**Work to do**
Put the material, from the line containing "You are a GUI" through the end of the material, into a JSON list of strings, with one string per line and blank lines skipped. Leave the pictures out of the list.
--------
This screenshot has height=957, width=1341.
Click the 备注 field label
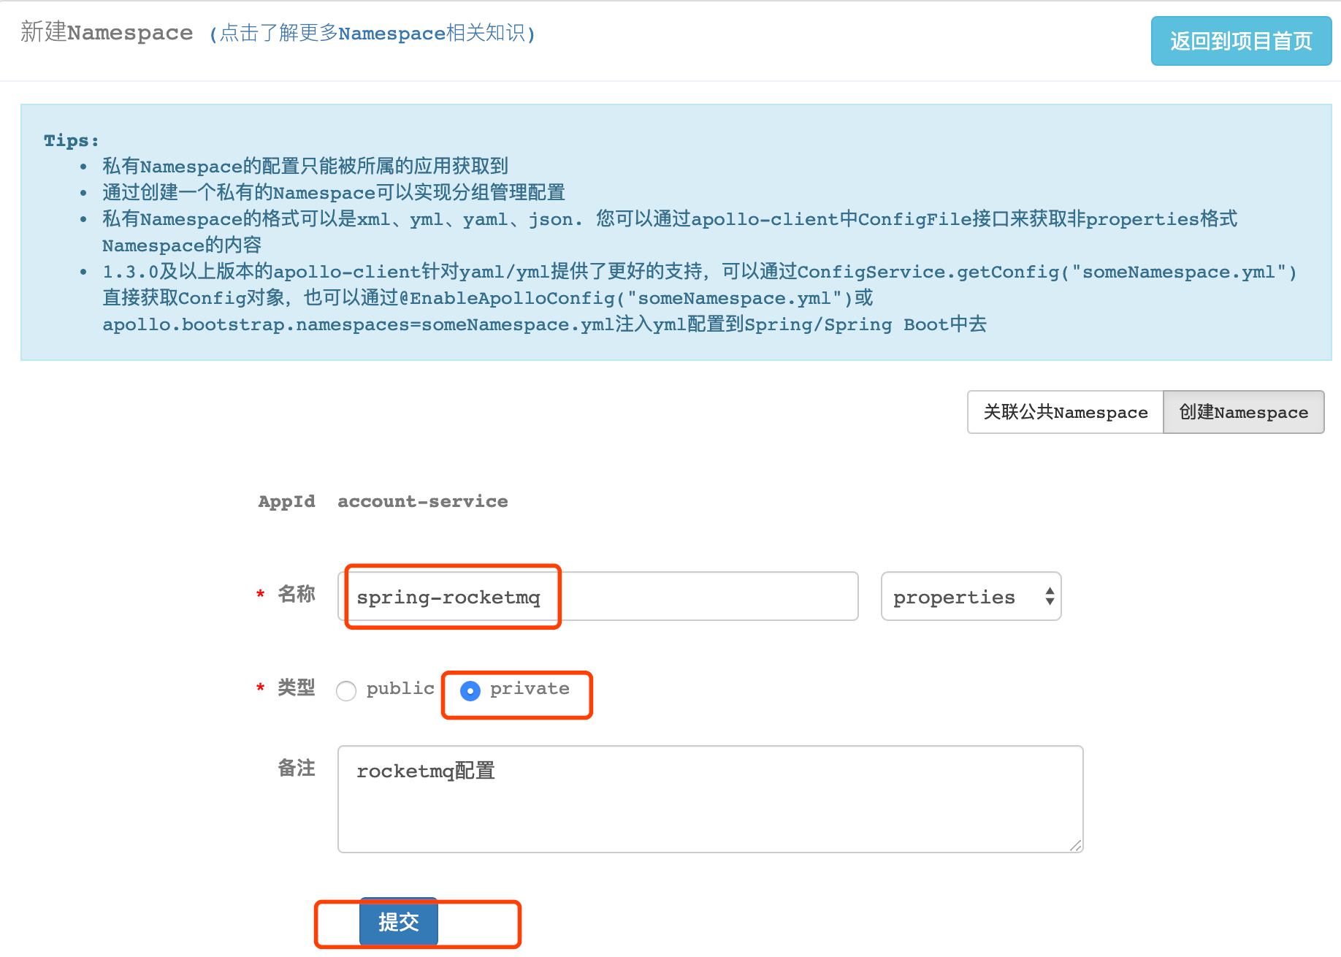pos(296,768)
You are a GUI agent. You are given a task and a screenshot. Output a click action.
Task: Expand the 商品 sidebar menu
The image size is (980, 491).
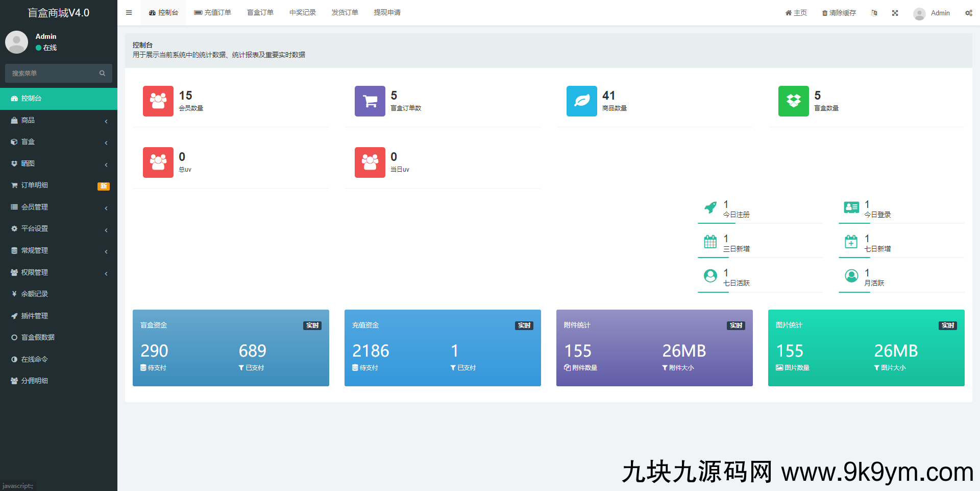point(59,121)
--------
**Written response**
[
  "You are a GUI agent. You are given a task and a screenshot. Output a click action.",
  "Task: Expand the 商品 sidebar menu",
  "The image size is (980, 491).",
  "point(59,121)"
]